A GPU provides large number of floating-point units that can operate on local memory, features that can be exploited by computer vision algorithms. Modern GPUs use a multithreaded programming model to provide highly parallel execution. Yu and van Engelen [35] developed a GPU-based algorithm for importance sampling with parallelization of irregular wavefronts. They exploited properties of the probability distribution to determine an address calculation for accessing importance function tables. Chen et al. [9] developed a hardware architecture for k-means clustering with hierarchical data sampling; their design included pipelined processors for logarithm and Bayesian Information Criterion computations. Bodensteiner and Arens [5] developed an algorithm for registration of 2D video to 3d LiDAR imagery; they used a GPU to perform backprojection of the video 2D features to the LiDAR models. Berjon et al. [3] developed a Bayesian classifier for moving object detection. They used region-of-interest masks to reduce computation time; they mapped the irregular set of RoI areas onto the GPU using a 1D list. Wang et al. [31] developed an MCMC-based learning algorithm for GPUs.
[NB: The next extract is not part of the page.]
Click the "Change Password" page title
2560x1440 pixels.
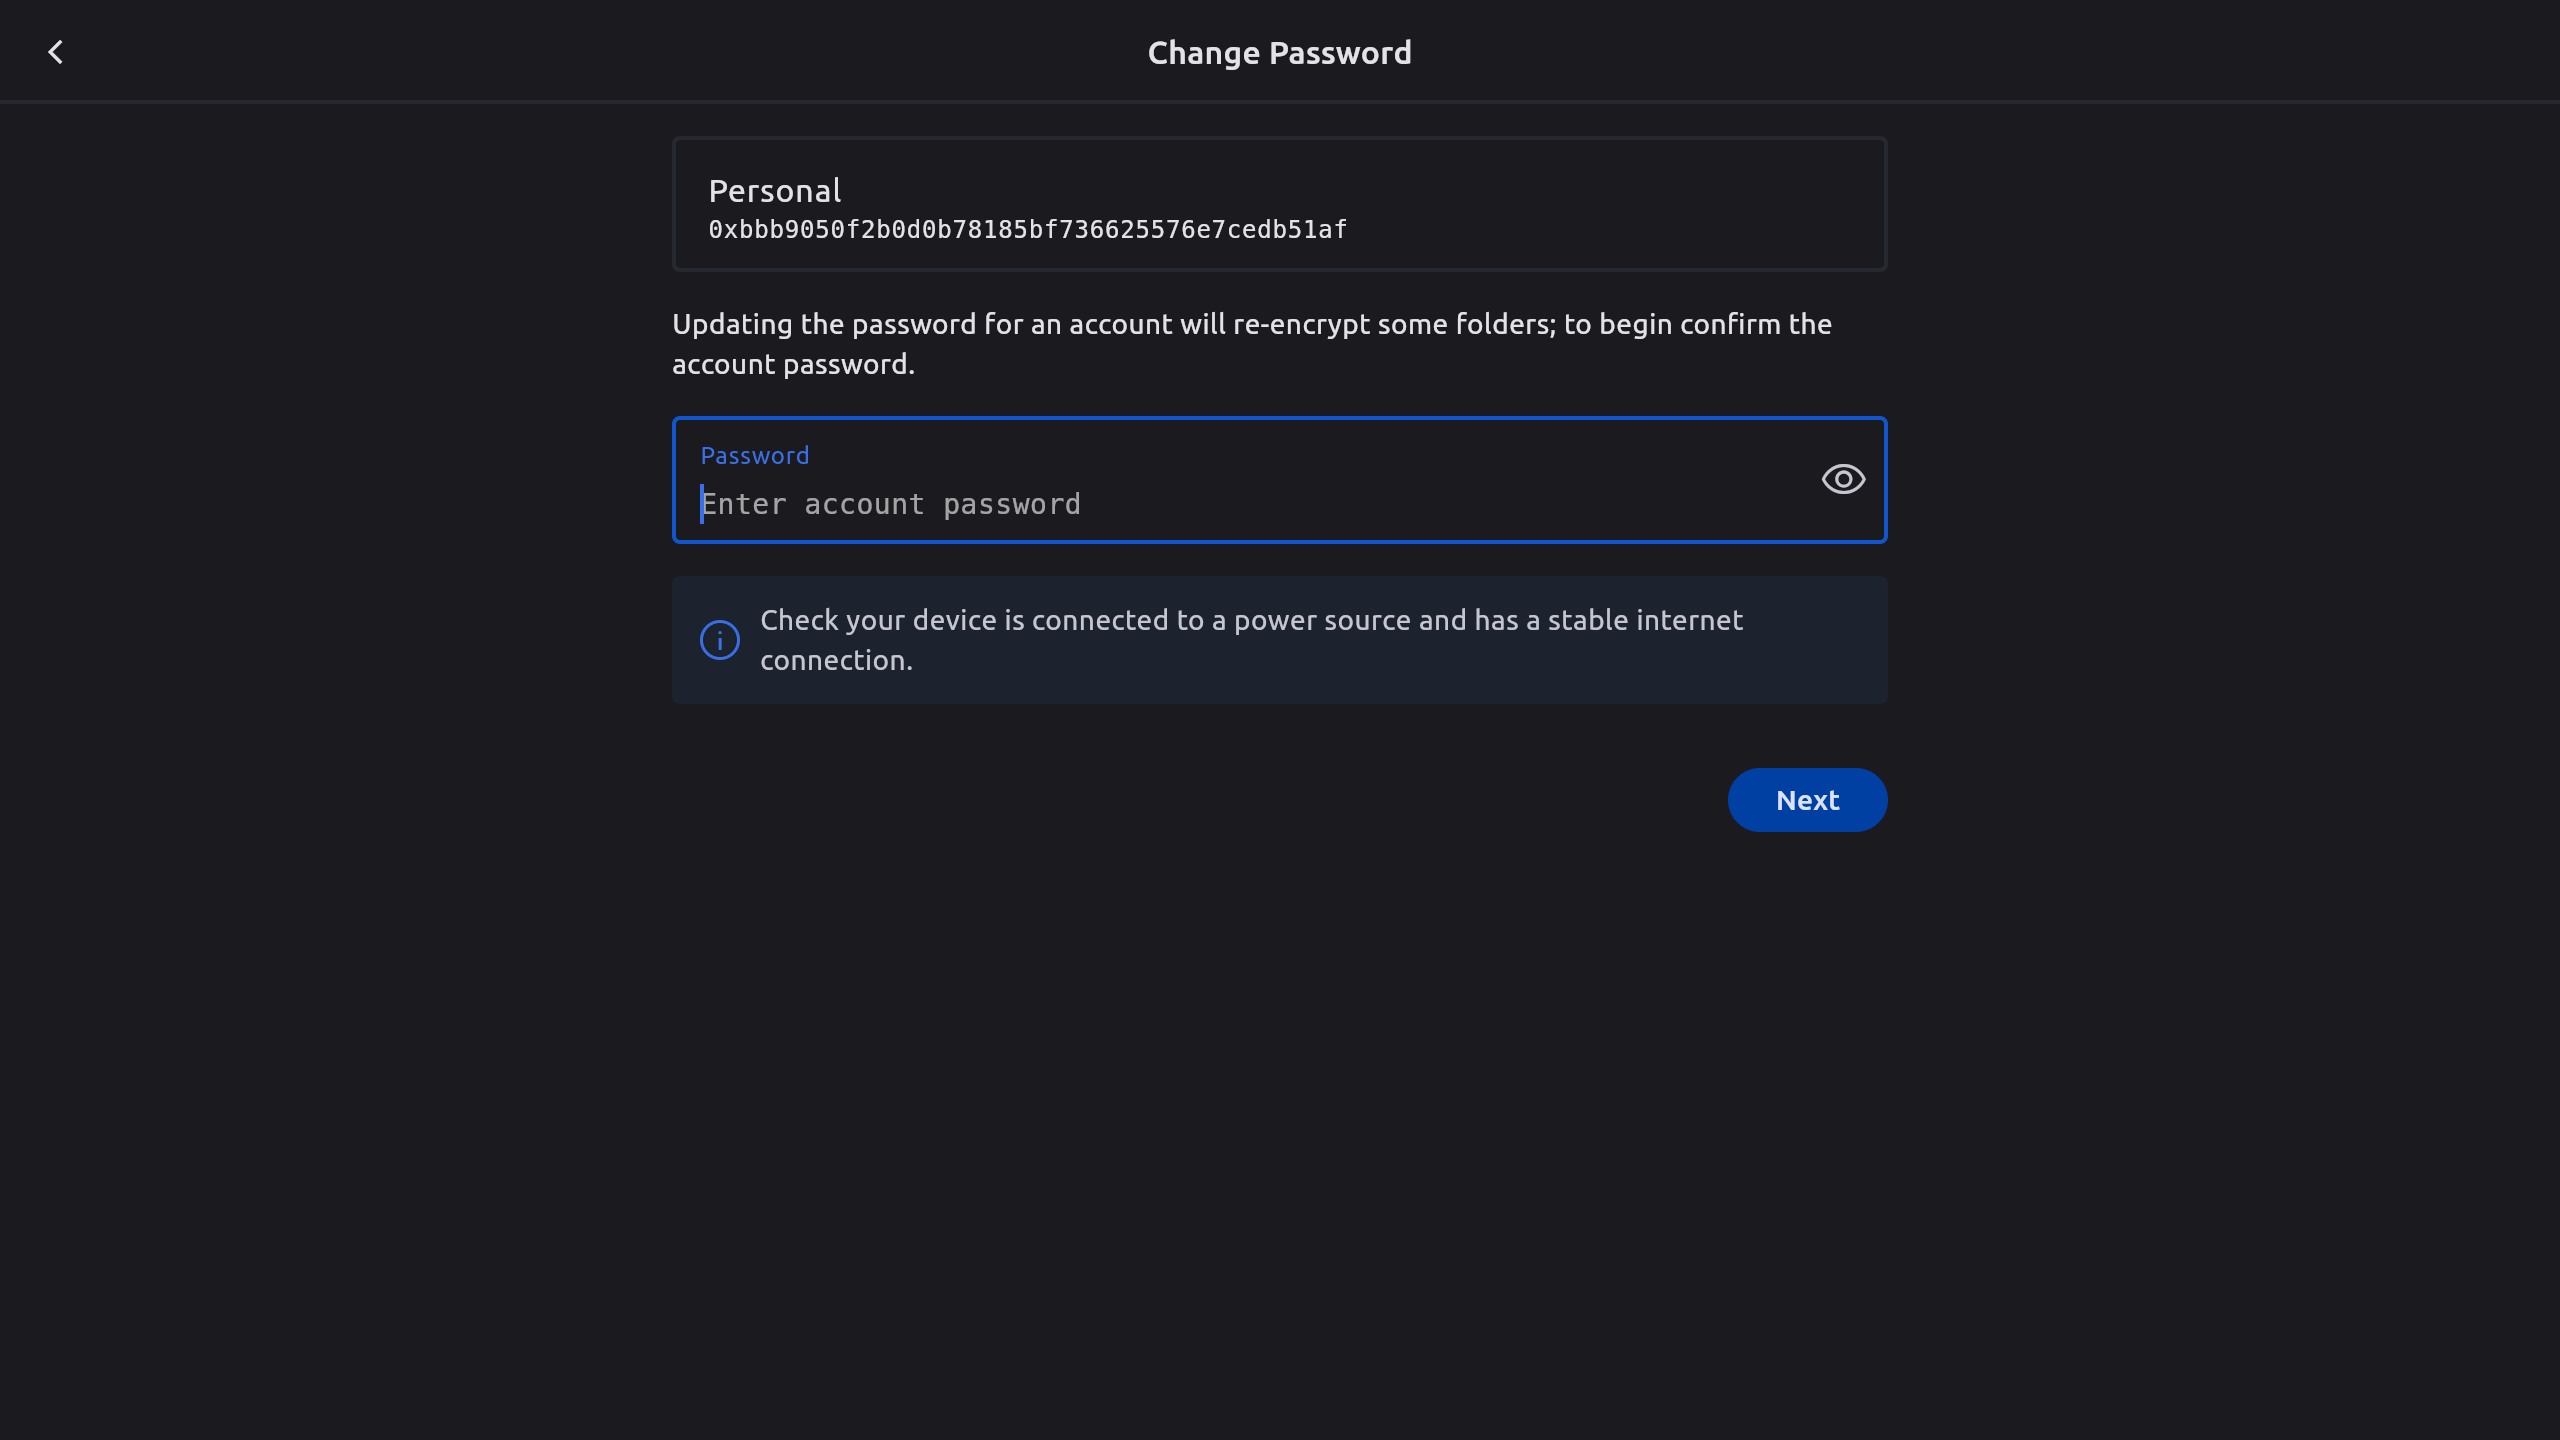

DSPs are instruction set processors optimized for streaming and array processing workloads found in digital signal processing. Very long instruction word (VLIW) architectures, which statically dispatch several instructions per cycle, are widely used in DSPs. Vector processors are also commonly used for signal processing workloads to take advantage of the vector and matrix operations commonly found in DSP and computer vision workloads.

Field-programmable gate arrays (FPGAs) can be used to build custom accelerators and heterogeneous architectures without resorting to a custom chip design. Typically an FPGA will be utilized either as a design and test platform for a final custom build or as a target reconfigurable fabric for these cases, respectively. Much like DSPs, these provide optimized processing ability, in this case with specialized processing units within the FPGA fabric. For example, high-speed integer multipliers and adders are found in many FPGA cells currently on the market. Furthermore, many FPGAs incorporate a simple embedded processor for algorithm flow control. The complexity in using this type of platform is in design overhead. An FPGA requires significantly more design consideration than the previously mentioned platforms. This is due to the inherent need for hardware and software task analysis. Also, the determined hardware tasks typically cannot be directly mapped to FPGA logic, and instead require algorithmic redesign and hardware timing scheme design and analysis.
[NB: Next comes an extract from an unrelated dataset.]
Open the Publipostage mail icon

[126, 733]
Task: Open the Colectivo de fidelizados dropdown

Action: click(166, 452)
All of these platforms raise the need for memory bandwidth analysis during architectural design and mapping. This is due to the platforms having a smaller footprint, and resultant lower amount of available storage on the board, not to mention on the chip itself. As vision algorithm complexity increases through use of larger pixel representation schemes, greater temporal frame storage, and also accuracy requirements which abound in real-time critical vision systems, the amount of data which needs to be both transferred on and off chip as well as stored on-chip intermediately increases dramatically. Schlessman [26] addresses each of these issues with the MEAD methodology for embedded architectural design, ultimately providing vision designers with a clearer concept of what platform architecture is best suited for the algorithm under consideration.

9 Summary

Distributed algorithms offer a new approach to computer vision. Nodes in a distributed system communicate explicitly through mechanisms that have non-zero cost in delay and energy. This constraint encourages us to consider algorithms that refine the representation of a scene in stages with predictable ways of combining data within a stage. Distributed algorithms are, in general, more difficult to develop and prove correct, but they also provide advantages such as robustness. Distributed signal processing may require new statistical representations of signals that can be efficiently shared over the network while preserving the useful properties of the underling signal. We also need a better understanding of the accuracy of the approximations underlying distributed signal processing algorithms—how do termination conditions affect the accuracy of the estimate, for example.